What I believe central to the healing process is to know that we are not alone. The other piece is that sometimes we need a safe place to figure out what we need… Maybe the insight into what we need is really vague, but there is a part of us that knows that we need something to be different… In the midst of the clamor and confusion, there may be a ‘still, small voice’ within that yearns for wholeness…
“The greatest gift to others is our own best selves.” - James Hollis
The best of who we are and the most hurt aspects of ourselves show up in our relationships. What can also “show up” in our relationships are destructive and painful patterns of communication and behavior. A familiar ‘dance’ (and not the good kind) between partners can emerge. Maybe it’s that ‘one’ argument that erupts over and over again… maybe it’s a consistent defensiveness that leaves the partners hurt, misunderstood, angry, fearful, distant… maybe it’s emotional land-mines littered just below the surface to be avoided at all costs… maybe it’s the presence of addictions or past trauma that wreak havoc in the relationship… In couple’s counselling we discover ‘the dance’ that keeps the partners stuck (concept from Sue Johnson’s EFT Model).
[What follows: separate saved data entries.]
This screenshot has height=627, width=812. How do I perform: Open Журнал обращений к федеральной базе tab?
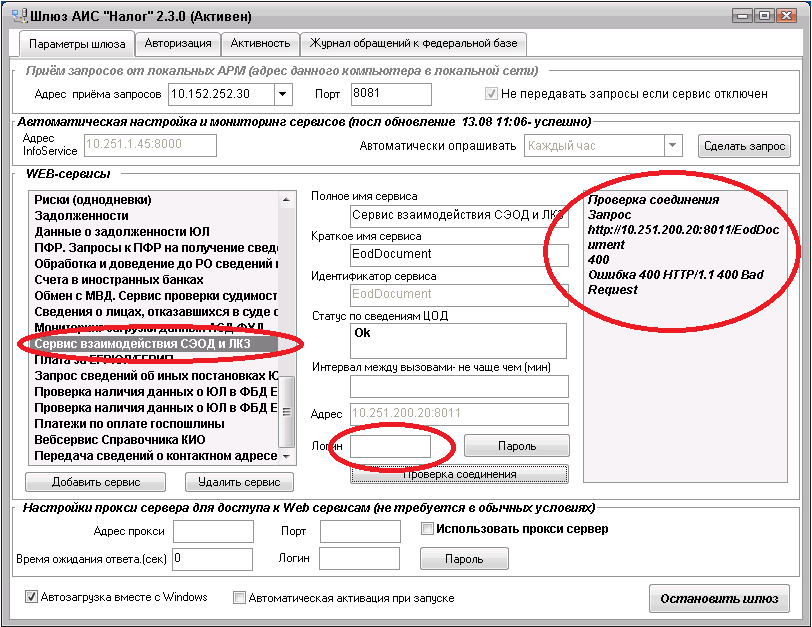click(414, 44)
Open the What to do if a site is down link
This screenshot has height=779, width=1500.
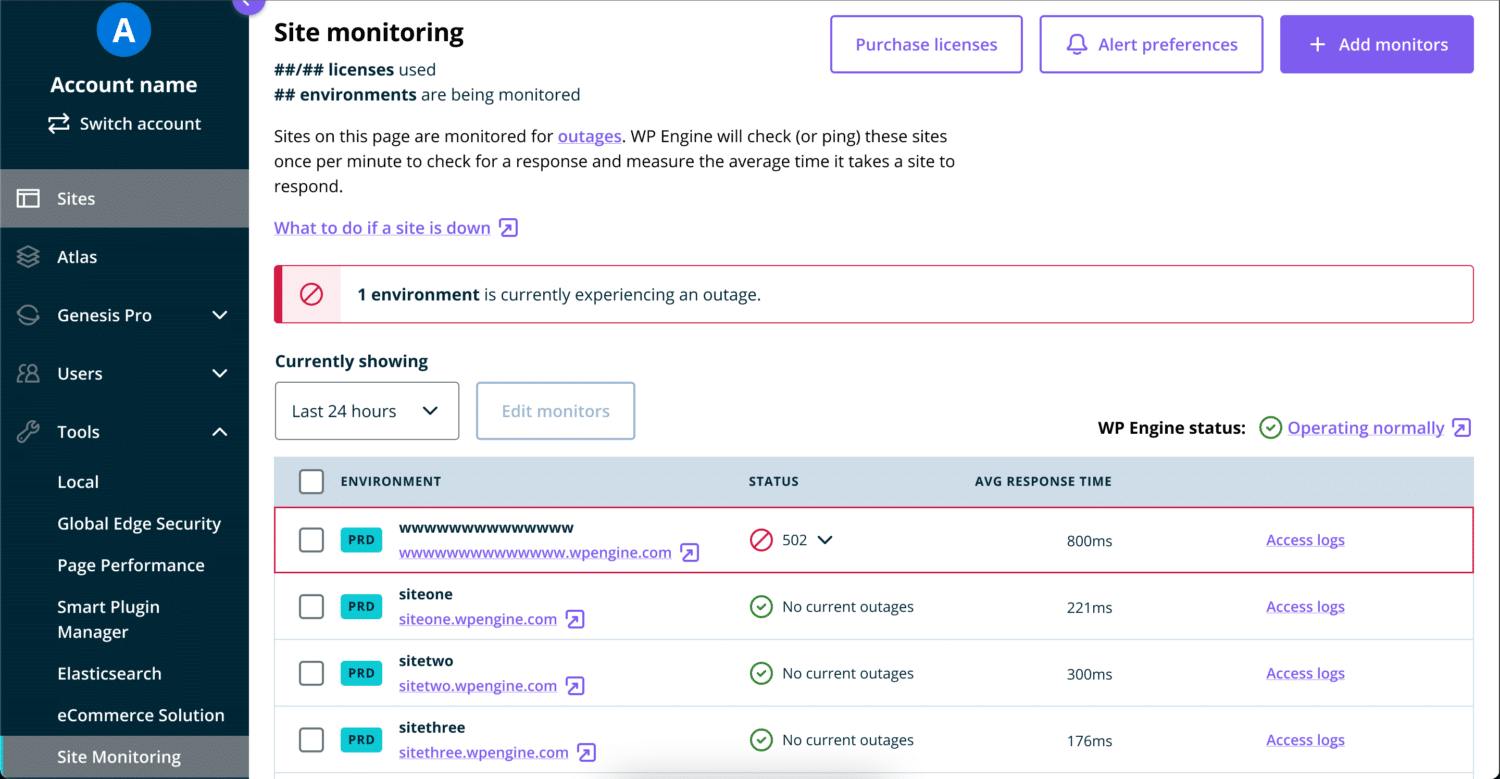point(383,227)
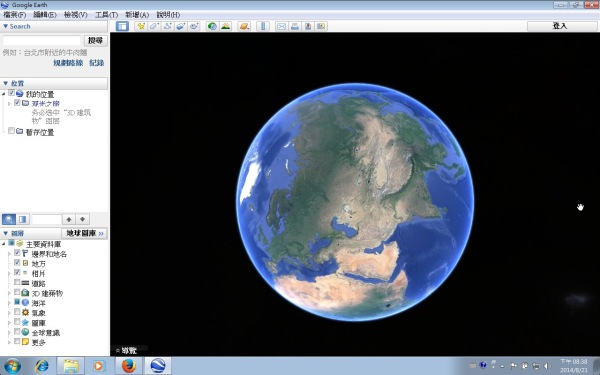Open the planet switcher (Saturn) icon
Image resolution: width=600 pixels, height=375 pixels.
click(x=244, y=26)
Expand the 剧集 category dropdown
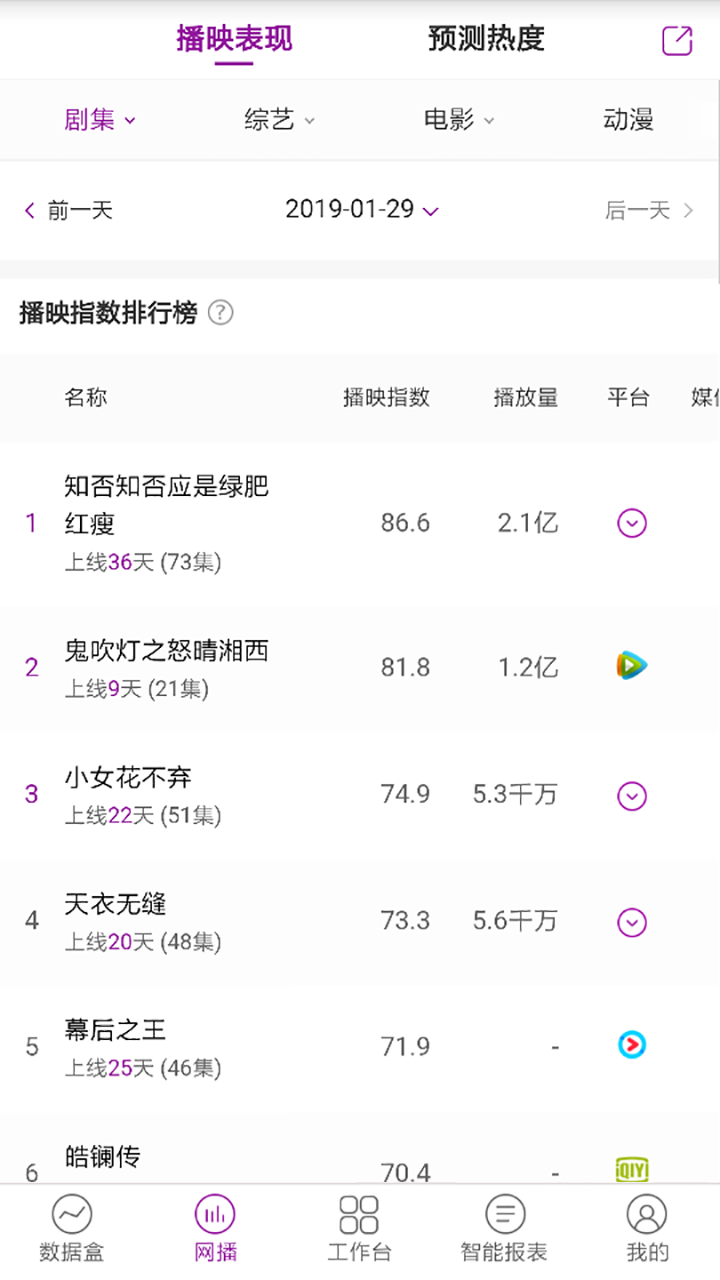Viewport: 720px width, 1280px height. (x=100, y=121)
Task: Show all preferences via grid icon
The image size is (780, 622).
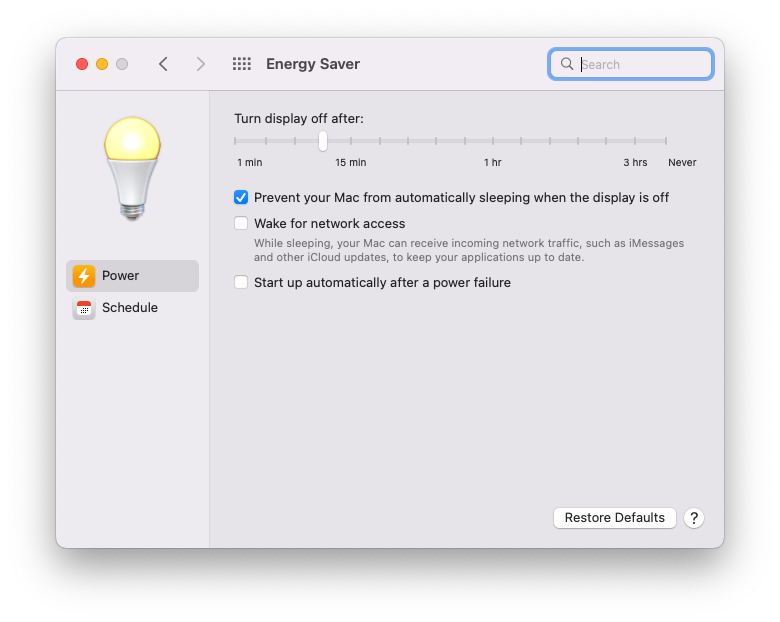Action: pos(242,64)
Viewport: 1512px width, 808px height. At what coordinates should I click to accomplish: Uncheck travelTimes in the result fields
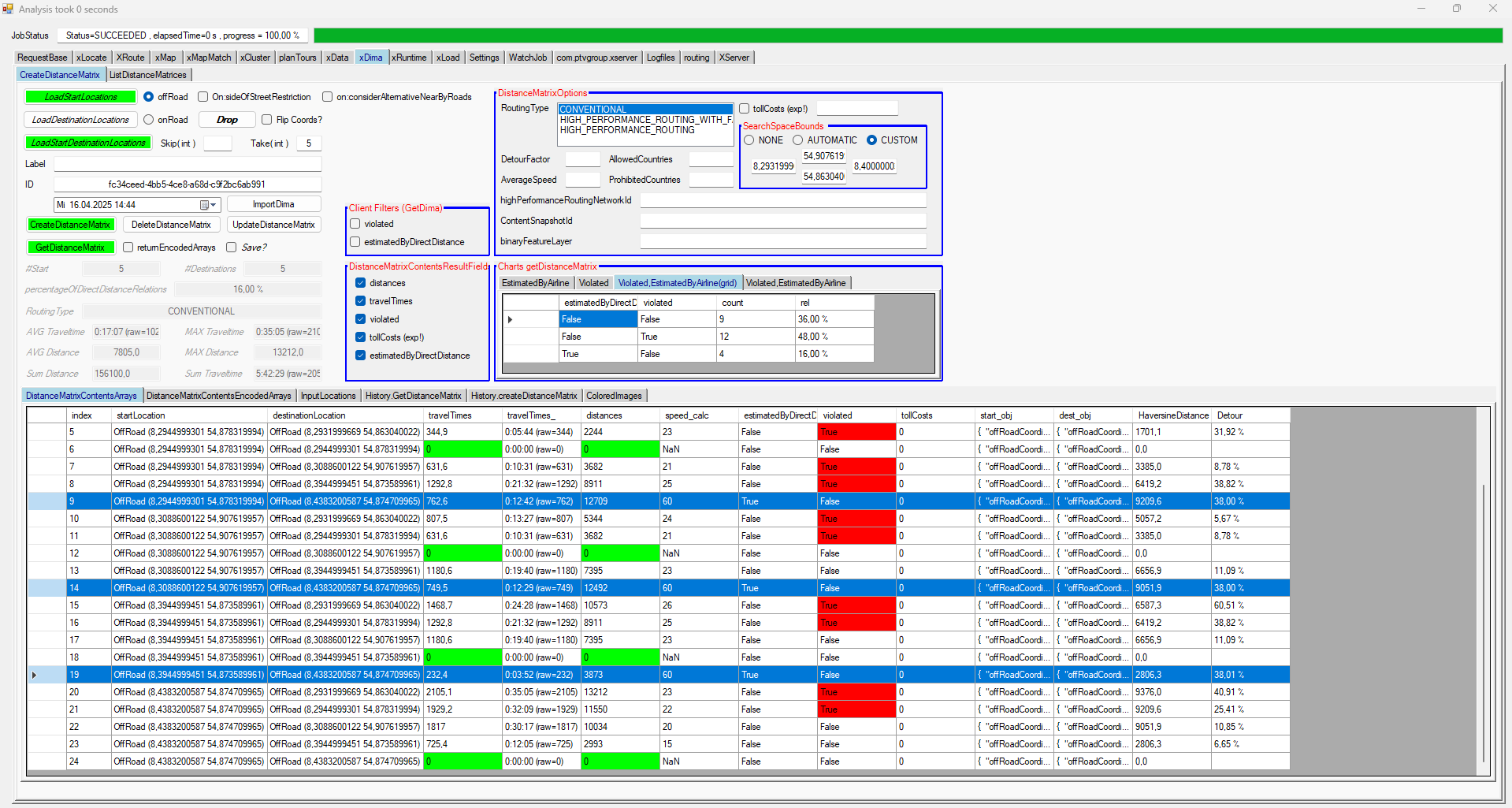[361, 301]
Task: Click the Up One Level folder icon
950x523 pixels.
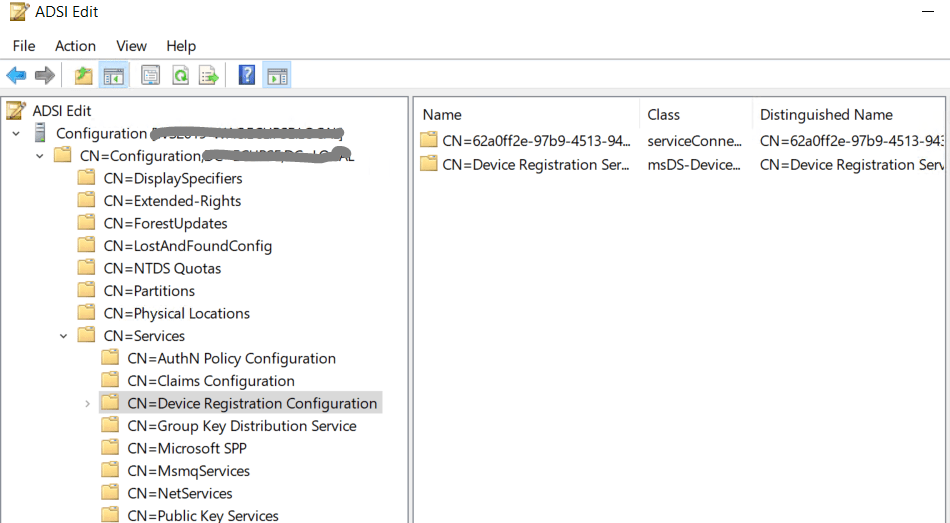Action: coord(84,75)
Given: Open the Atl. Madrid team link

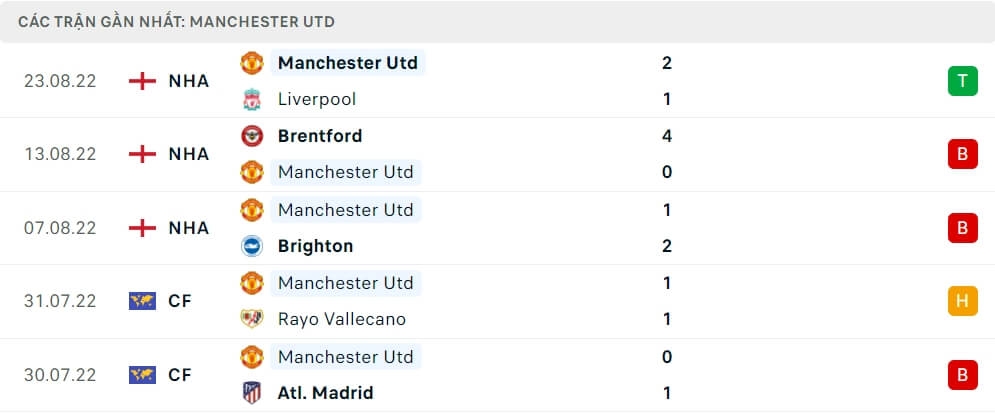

The goal of course is to create new dance steps! To do so, we look beneath the defences to better understand what else is being communicated – what are those deeper feelings, thoughts, hurts, hopes, needs that are not typically spoken to each other… New dance steps can be created when we look at our own patterns in relationships – realizing that we have learned a lot about dancing long before our partners were in the picture!
Fundamentally, my intention is to create a safe, compassionate, and respectful environment for the couple to do this healing work with each other.